STATED GOAL
Reproduce verbatim the lines of the records from the line containing "has width=1280, height=720." up to and including the line containing "coordinates (899, 195).".

INPUT FOR THIS TASK
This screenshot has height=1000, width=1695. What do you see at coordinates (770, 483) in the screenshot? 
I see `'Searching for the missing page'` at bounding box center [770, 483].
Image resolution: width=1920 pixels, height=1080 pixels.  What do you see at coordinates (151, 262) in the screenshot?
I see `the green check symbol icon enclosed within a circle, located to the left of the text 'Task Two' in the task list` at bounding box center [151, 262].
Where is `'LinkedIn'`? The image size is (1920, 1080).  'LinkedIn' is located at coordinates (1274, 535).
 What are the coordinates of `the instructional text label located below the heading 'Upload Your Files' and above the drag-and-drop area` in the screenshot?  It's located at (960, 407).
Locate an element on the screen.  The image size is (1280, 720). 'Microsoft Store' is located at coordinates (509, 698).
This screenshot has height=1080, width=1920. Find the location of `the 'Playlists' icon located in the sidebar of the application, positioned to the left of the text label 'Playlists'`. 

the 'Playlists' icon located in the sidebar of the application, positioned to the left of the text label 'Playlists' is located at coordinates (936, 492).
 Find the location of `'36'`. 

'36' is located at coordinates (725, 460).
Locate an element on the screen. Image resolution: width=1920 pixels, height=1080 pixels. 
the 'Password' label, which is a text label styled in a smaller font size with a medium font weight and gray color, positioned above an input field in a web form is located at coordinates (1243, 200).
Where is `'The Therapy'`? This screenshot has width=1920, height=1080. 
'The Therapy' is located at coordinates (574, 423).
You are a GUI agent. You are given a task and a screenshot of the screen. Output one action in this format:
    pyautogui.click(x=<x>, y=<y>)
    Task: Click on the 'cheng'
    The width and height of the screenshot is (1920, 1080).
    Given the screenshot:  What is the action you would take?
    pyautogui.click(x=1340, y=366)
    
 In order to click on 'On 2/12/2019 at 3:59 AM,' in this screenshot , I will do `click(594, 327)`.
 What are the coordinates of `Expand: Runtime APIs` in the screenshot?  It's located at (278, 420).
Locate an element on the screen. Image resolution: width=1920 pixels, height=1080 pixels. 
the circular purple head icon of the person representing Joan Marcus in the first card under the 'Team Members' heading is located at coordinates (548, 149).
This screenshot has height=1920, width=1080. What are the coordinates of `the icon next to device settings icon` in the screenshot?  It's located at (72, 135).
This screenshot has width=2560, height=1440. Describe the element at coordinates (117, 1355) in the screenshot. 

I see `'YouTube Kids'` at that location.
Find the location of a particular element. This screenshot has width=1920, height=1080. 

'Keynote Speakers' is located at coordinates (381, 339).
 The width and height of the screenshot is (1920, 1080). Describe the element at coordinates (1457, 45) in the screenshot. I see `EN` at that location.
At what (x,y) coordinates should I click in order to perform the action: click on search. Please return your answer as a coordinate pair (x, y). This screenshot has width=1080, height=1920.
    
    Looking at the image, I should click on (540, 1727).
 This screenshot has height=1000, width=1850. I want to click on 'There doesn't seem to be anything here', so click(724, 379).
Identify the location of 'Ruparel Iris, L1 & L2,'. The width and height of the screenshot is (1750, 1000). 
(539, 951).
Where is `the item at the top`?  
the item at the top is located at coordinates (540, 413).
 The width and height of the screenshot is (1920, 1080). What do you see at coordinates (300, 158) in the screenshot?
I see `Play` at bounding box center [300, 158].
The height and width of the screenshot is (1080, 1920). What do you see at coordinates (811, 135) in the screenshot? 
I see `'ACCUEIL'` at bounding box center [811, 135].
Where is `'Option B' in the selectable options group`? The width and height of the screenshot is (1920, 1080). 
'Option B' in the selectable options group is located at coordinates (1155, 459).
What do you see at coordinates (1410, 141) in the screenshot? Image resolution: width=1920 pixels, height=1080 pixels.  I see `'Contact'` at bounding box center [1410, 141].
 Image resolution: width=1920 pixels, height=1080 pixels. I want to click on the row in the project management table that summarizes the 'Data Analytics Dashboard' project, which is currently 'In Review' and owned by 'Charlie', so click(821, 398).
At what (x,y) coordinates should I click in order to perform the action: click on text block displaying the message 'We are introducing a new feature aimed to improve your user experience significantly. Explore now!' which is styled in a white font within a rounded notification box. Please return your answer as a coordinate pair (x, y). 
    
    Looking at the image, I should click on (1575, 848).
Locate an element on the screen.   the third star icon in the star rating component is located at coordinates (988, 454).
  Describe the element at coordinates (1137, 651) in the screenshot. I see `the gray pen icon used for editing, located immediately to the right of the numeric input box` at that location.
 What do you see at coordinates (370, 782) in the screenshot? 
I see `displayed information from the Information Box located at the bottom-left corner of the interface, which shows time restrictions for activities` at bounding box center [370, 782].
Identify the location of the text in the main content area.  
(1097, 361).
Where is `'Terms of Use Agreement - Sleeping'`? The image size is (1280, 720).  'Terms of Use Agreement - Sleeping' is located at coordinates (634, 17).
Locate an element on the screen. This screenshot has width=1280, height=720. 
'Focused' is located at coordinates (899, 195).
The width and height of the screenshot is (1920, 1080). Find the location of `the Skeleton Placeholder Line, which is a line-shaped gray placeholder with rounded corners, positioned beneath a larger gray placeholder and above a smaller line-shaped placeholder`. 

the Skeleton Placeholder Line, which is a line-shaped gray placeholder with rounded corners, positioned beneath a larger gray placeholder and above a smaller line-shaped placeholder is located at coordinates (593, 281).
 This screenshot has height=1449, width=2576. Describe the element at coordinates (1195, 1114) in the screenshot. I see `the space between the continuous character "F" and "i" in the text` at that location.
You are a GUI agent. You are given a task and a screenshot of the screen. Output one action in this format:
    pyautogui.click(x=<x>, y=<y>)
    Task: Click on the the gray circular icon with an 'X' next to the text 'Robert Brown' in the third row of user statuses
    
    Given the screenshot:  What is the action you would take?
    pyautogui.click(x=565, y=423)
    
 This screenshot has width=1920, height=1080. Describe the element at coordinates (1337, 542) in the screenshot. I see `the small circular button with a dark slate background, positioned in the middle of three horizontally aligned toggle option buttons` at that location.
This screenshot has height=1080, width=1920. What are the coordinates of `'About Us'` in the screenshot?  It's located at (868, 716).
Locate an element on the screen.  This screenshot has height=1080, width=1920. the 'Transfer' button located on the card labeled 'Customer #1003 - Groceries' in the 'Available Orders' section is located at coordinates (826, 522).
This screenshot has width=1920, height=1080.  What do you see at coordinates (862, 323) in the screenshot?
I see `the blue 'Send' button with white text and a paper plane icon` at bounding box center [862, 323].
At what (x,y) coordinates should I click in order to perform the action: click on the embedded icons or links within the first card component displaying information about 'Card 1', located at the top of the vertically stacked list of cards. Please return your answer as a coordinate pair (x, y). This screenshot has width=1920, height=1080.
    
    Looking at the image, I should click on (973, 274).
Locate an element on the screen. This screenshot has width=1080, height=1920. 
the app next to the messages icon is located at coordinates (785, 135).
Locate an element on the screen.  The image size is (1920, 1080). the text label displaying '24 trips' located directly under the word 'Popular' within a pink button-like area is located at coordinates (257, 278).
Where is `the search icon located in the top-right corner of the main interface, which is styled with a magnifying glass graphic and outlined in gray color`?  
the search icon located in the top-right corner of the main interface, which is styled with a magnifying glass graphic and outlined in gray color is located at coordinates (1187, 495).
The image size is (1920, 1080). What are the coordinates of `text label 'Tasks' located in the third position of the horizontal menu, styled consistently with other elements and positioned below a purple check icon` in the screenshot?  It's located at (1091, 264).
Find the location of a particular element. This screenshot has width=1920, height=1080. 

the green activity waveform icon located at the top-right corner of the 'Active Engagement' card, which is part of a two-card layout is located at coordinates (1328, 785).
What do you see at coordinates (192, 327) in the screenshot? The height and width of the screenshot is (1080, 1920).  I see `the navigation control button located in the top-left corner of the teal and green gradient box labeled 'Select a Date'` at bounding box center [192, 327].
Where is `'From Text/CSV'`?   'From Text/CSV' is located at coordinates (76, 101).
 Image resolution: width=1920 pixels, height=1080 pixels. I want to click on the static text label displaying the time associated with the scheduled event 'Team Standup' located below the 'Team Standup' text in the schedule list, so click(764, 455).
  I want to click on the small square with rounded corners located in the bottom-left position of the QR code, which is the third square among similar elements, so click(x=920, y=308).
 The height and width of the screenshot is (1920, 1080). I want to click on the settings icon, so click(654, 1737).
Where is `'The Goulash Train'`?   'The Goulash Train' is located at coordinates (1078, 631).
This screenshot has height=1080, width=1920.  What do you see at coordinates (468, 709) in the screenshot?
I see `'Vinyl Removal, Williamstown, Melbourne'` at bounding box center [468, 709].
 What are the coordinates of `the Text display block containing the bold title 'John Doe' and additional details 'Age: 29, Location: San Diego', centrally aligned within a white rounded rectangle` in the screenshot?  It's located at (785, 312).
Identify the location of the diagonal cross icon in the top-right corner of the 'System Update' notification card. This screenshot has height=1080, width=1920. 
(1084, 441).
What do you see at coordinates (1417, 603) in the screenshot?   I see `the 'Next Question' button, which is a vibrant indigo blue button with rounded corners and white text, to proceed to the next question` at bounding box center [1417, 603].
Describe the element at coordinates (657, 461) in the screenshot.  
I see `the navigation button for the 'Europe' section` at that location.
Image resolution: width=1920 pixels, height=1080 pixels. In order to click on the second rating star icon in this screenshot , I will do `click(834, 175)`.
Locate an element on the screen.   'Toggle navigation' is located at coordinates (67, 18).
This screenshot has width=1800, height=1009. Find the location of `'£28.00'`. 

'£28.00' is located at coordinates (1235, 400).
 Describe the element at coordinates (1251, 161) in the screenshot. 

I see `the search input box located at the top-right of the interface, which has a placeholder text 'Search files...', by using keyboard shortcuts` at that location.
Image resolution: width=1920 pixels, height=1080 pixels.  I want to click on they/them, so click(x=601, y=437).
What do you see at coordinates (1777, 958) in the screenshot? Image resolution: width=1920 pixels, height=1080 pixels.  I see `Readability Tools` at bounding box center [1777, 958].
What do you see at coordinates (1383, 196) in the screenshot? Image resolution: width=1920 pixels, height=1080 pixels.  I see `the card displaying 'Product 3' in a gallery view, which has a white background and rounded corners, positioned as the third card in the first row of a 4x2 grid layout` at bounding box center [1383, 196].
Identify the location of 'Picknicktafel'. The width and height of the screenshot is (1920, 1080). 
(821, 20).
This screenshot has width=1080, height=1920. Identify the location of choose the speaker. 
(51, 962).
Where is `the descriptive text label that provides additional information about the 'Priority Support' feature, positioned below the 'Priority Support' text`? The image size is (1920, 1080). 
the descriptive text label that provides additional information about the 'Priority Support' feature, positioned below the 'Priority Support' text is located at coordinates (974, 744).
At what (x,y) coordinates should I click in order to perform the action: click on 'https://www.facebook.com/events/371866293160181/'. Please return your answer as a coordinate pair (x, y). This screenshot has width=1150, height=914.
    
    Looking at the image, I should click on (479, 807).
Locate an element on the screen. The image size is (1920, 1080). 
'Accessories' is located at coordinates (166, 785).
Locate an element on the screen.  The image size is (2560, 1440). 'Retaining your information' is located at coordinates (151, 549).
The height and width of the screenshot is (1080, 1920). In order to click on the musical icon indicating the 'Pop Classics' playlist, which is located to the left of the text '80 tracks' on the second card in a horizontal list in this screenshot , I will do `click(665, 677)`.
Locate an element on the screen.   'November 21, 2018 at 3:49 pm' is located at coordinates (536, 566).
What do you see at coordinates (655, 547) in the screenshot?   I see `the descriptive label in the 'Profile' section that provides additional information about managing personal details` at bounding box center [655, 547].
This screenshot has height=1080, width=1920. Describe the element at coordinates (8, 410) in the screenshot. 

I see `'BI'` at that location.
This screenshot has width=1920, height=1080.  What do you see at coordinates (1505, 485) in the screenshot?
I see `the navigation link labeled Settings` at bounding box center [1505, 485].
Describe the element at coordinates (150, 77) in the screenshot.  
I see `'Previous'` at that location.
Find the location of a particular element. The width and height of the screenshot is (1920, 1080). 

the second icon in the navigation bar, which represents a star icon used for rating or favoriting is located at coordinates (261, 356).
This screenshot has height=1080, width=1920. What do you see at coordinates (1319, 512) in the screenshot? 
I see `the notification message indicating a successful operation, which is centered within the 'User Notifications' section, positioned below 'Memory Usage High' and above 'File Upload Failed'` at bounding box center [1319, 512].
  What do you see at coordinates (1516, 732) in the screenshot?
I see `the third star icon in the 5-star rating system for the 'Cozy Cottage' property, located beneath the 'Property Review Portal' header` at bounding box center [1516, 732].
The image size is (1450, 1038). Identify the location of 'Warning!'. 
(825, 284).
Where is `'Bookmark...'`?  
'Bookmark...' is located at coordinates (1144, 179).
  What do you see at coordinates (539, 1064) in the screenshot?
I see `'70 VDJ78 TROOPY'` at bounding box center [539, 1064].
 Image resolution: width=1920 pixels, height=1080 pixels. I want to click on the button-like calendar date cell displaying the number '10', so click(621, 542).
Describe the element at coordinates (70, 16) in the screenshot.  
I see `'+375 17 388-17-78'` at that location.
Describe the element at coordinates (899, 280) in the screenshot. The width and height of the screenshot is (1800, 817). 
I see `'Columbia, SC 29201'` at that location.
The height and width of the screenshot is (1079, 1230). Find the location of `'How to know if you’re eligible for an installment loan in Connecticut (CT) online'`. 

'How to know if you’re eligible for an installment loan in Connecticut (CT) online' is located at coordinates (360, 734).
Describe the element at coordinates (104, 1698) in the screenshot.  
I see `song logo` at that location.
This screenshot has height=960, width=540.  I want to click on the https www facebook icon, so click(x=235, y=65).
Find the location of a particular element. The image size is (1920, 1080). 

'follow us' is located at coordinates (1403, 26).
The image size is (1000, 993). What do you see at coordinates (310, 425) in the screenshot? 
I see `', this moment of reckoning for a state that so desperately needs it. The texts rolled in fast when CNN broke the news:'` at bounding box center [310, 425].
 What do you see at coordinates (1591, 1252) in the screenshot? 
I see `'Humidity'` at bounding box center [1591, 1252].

FINAL ANSWER
Locate an element on the screen. This screenshot has width=1280, height=720. 
'Focused' is located at coordinates (899, 195).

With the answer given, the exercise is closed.